Exercise directions: Rewrite the items below, changing every "Task" to "Goal" and leaving everything else unchanged. Omit the pictures from your answer.

Dataset entries:
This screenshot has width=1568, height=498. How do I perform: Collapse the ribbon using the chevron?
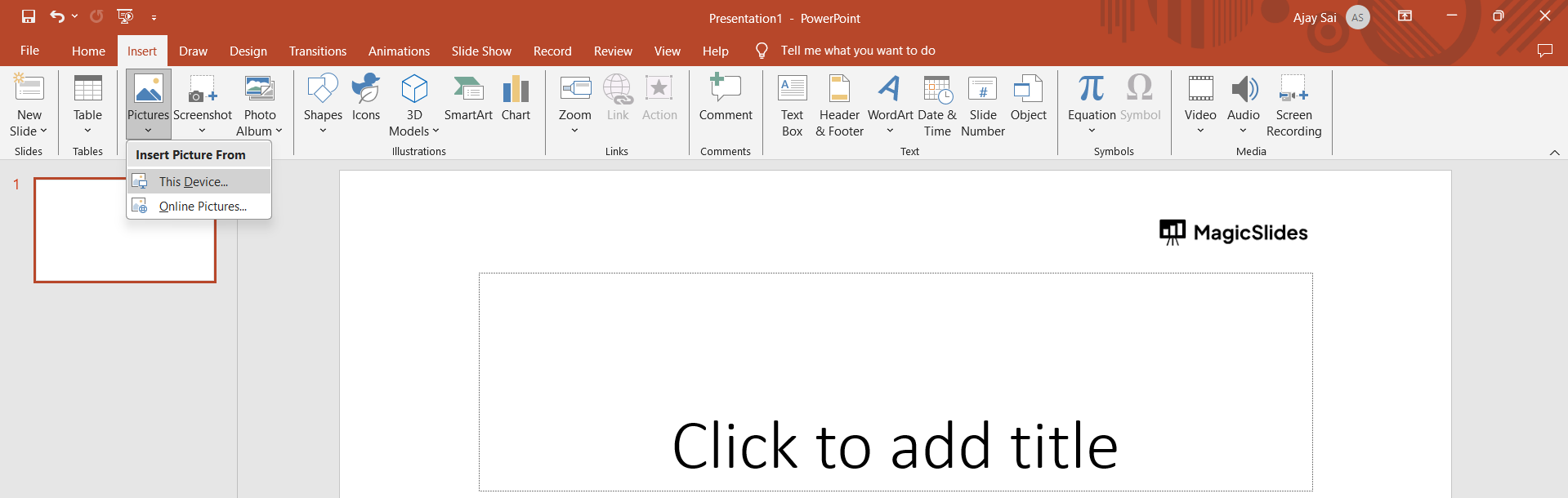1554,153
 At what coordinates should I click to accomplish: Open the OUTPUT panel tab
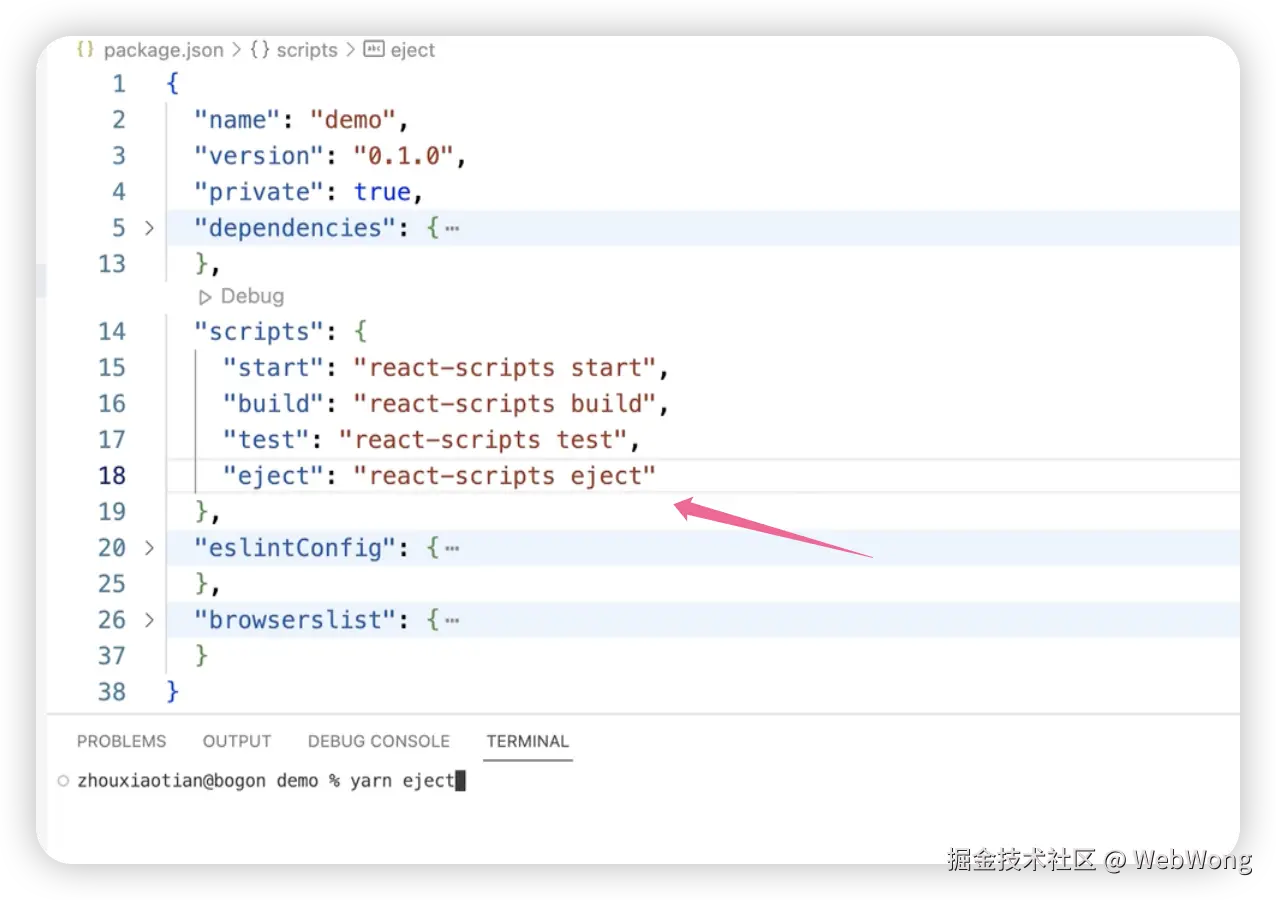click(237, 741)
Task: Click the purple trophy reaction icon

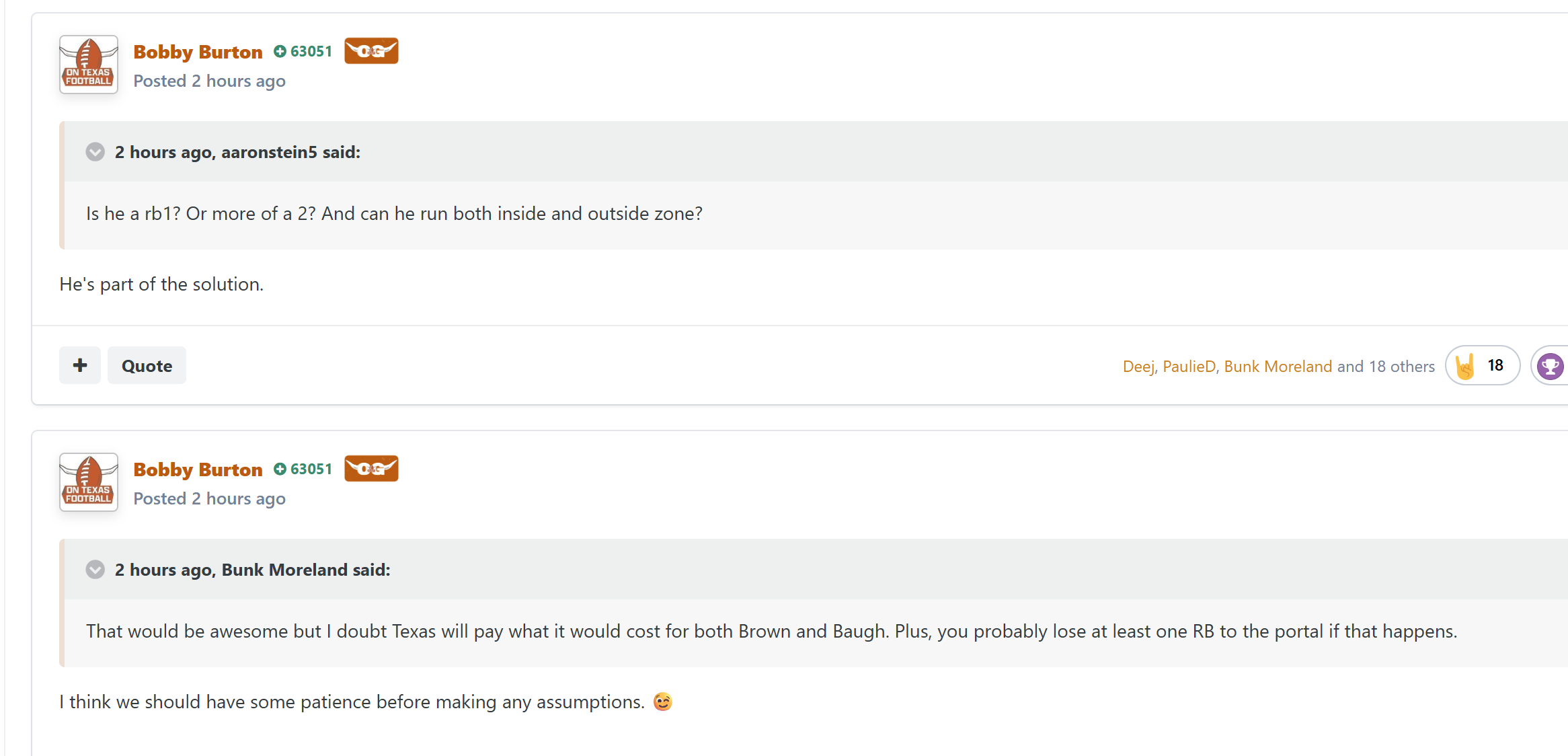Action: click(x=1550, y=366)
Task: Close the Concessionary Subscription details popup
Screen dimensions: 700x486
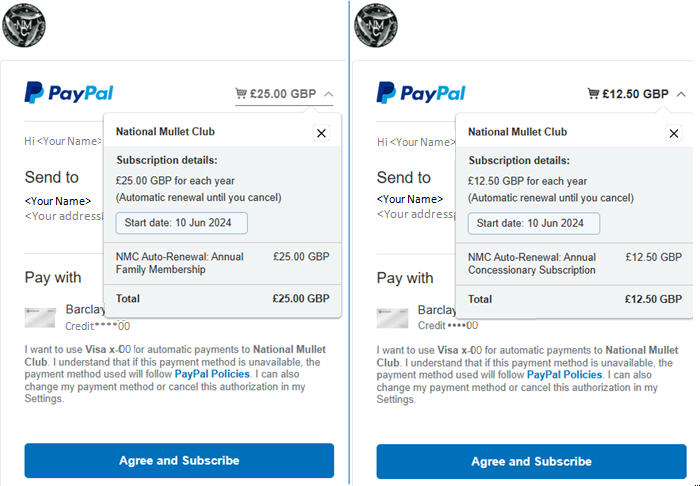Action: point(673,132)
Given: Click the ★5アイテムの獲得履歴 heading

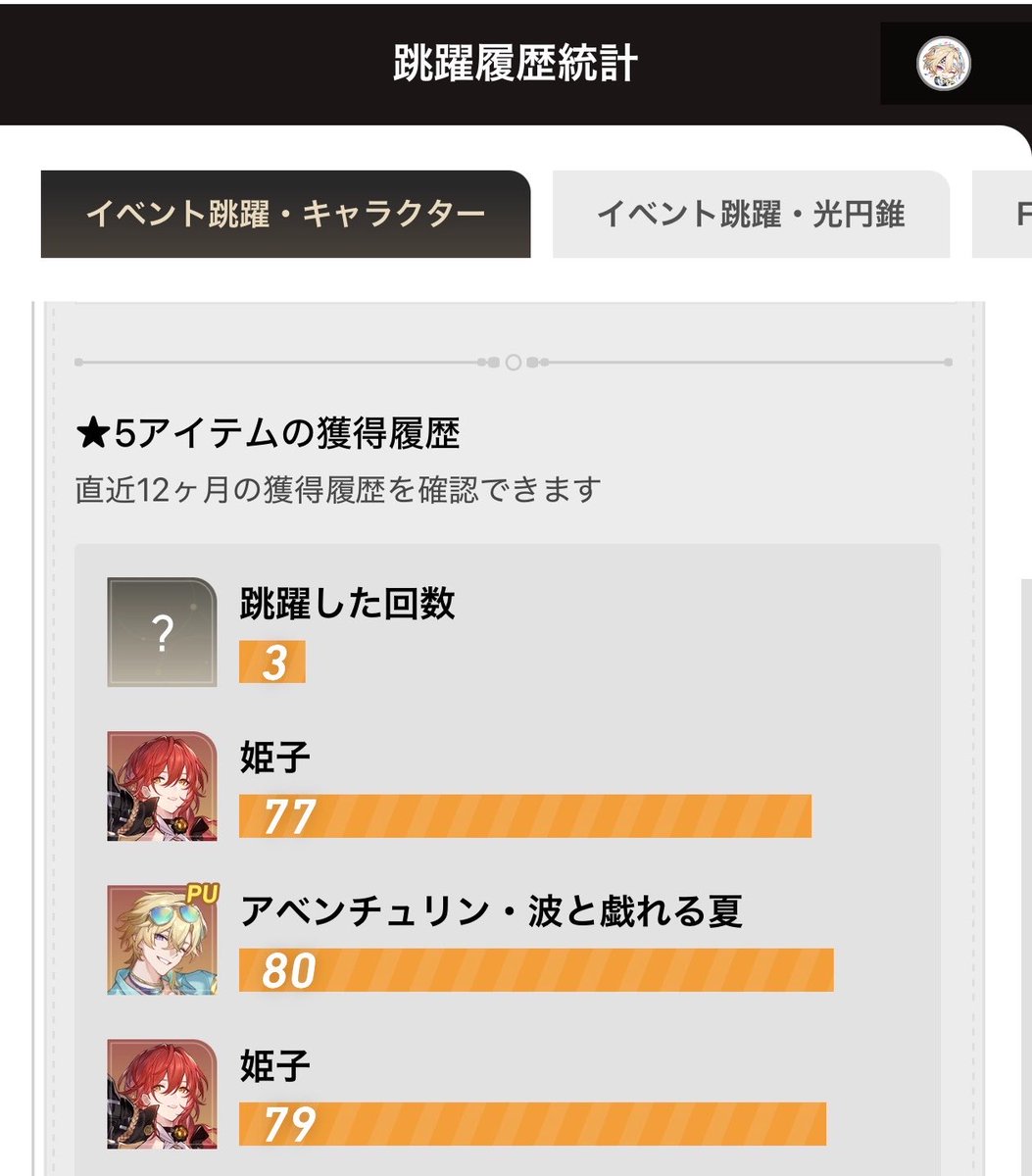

Exercise result:
This screenshot has width=1568, height=498. How do I perform: Collapse the ribbon using the chevron?
1554,153
 At what coordinates should I click to accomplish: Open the OUTPUT panel tab
click(237, 741)
Goal: Click the purple trophy reaction icon

Action: click(x=1550, y=366)
Goal: Close the Concessionary Subscription details popup
Screen dimensions: 700x486
Action: point(673,132)
Given: Click the ★5アイテムの獲得履歴 heading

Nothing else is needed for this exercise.